The Public Company Accounting Oversight Board (“PCAOB”) recently announced that it reached an enforcement cooperation agreement with the China Securities Regulatory Commission and the Ministry of Finance.  The agreement, set forth in a Memorandum of Understanding (“MOU”) between the parties (available here, PDF), creates a mechanism to share documents and information relevant to investigations in the parties’ respective jurisdictions.  This enhanced cooperation is intended to promote public trust and investor confidence in the capital markets by improving the accuracy and reliability of audit reports.  (See MOU, Art. I.) 

Scope of Assistance: Under the MOU, the parties agree to provide each other with “the fullest assistance permissible” to secure regulatory compliance, including by providing information or documents regarding the matter set forth in the request for assistance, such as documents detailing the nature and scope of audit reviews or other professional services, audit work papers, and documents identifying firms’ quality control systems.  (See MOU, Art. IV(b).)

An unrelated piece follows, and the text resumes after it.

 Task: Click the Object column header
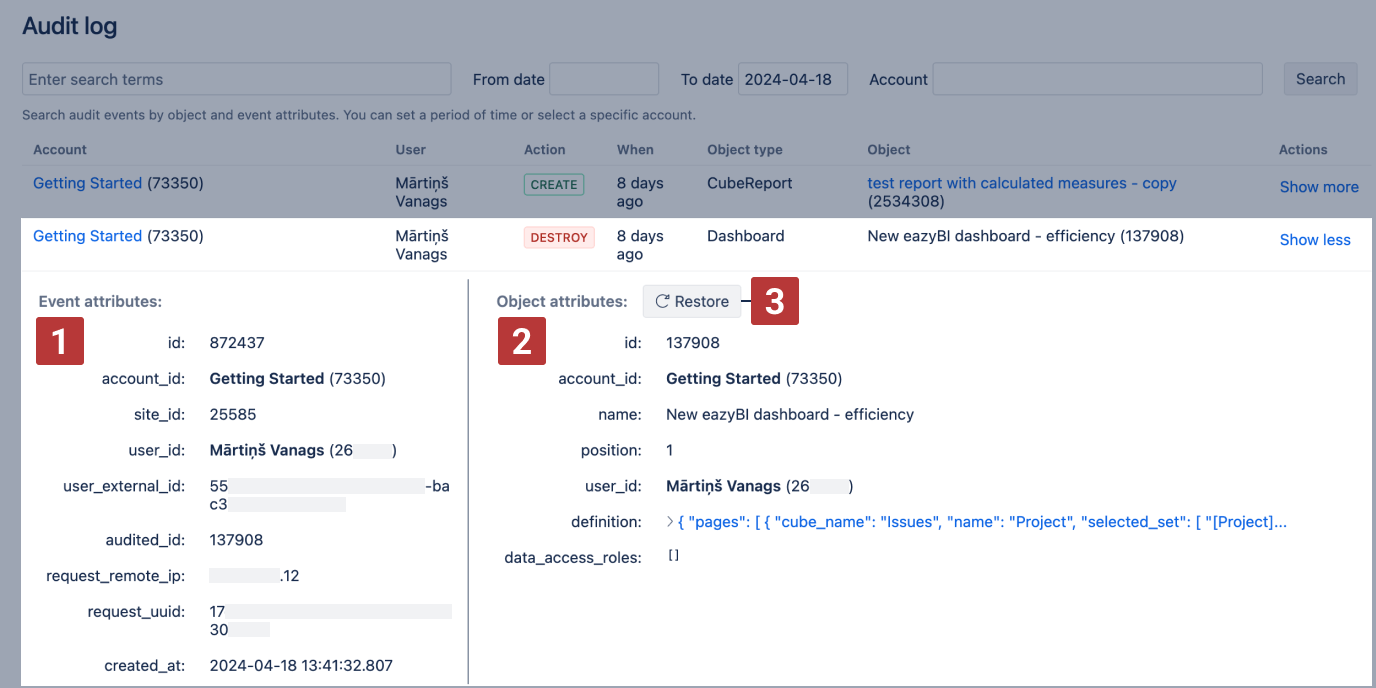click(888, 150)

The Process for Requesting Assistance: Requests for assistance must be in writing and must specify various items, including: the information requested; a description of the conduct at issue; the purpose for which the information is sought and details regarding the jurisdiction’s implicated law or regulation; the link between that regulation and the requesting party’s function; identification of where the information may be found; and the time for a response.  (See MOU, Art. V.)  Requests may be denied on an “exceptional basis” such as where the request would require the requested party to violate domestic law; the request does not follow the MOU’s provisions; on grounds of public or essential national interest; or where the information is not specific enough to permit the requested party to comply.  (See MOU, Art. III(b).)

Permissible Uses of Shared Information: the party obtaining information under the MOU can only use it for purposes set forth in the request for assistance, and for “the purpose of conducting administrative enforcement proceedings, conducting any investigation for any charge pertaining to the laws or regulations cited in the request for assistance, or for any other purpose permitted or required by the requesting party’s authorizing statute, regulations or rules.”  (MOU, Art. VII.)  Notably, the imposition of sanctions on audit firms within either party’s jurisdiction is contemplated.  (See id.)

Confidentiality of Shared Information: The MOU generally requires parties receiving non-public information to keep that information confidential except for certain enumerated exceptions or in response to a “legally enforceable demand.”  (MOU, Art. VIII.)  The parties may share information with certain law enforcement or regulatory authorities in their jurisdictions, as set forth in Article IX, who must maintain the information as privileged and confidential.  However, before either party can share non-public information with another regulatory authority, it must request prior written consent from the other party.  The one exception is that the PCAOB need only notify the Chinese regulators in advance of sharing information with the U.S. Securities and Exchange Commission.  (See MOU, Art. IX.)

What’s next?  This agreement should help facilitate greater information-sharing between U.S. and Chinese regulators.  But it does not yet resolve the important issue of allowing the PCAOB to inspect in China audit firms that are registered with the PCAOB and that audit Chinese companies that trade on U.S. exchanges.  Discussions on this are ongoing.  We will be sure to monitor these developments.